In this article, we investigate the impact of the introduction of a dynamic geometry environment on mathematical thinking by identifying changes in discourse engendered by its introduction in a high school geometry class. Our focus is on the teacher, and we find significant differences between static and dynamic geometry in terms of the ways in which the teacher talks about geometric objects, makes use of visual artifacts and models geometric reasoning. Even though these changes have major implications for the geometry being studied, they are made only very implicitly in the classroom.

Notes

1. This internship (school-based placement) was a required component of her two-year pre-service education programme. It involved her taking on increasing responsibility for teaching two or three high school mathematics courses.
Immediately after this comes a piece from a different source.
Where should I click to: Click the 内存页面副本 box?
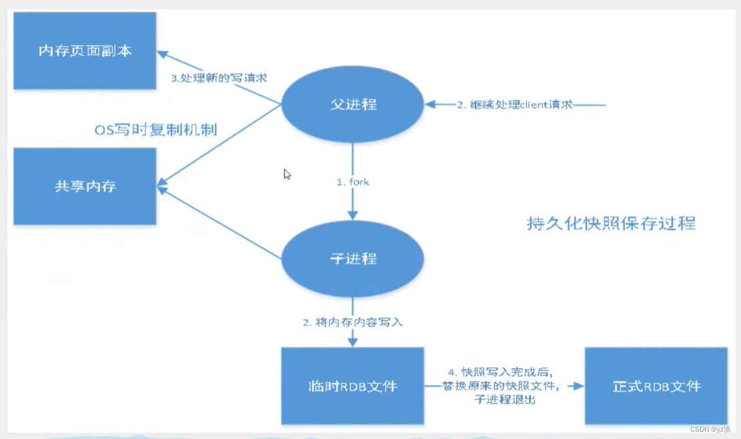tap(85, 51)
2. It seems that Thomas meant to ask whether it is possible for a parallelogram to be a rhombus, given the fact that the sketch is showing a parallelogram and his follow-up statement that Sarah would try to drag the parallelogram to look like a rhombus.

3. We say implicit because the actual turn of phrase “be made into” is in the passive form, indicating perhaps a move toward generality (that anyone would do it, not just Sarah).

4. Although this principle was never accepted as sufficiently rigorous by modern geometers, Poncelet's goal was to provide a way for geometry to continue the tradition of Ancient Greek geometry, in which visual reasoning is central, but provide the level of generality - greater than that of the Greeks - that his contemporaries were achieving with their algebraic methods of analytic geometry. The particular relationship between objects of one class is not evident in the geometry of static figures: both Poncelet and dynamic geometry have their figures in motion.

5. Although Thomas did not go down this road, we find it useful to consider the way in which one could answer the new question in relation to the old one. In fact, the new question does not fully address the original form of the question (“Is <this shape> a <that shape > ?”), because it is just concerned with showing that one can make at least one rhombus out of a particular parallelogram. In order to address the original question, one must show that any parallelogram can be dragged to make any rhombus.

6. This struck us as an interesting move, perhaps indicating his wish to return to a more comfortable or familiar discourse where objects are static and continuous transformations are impossible.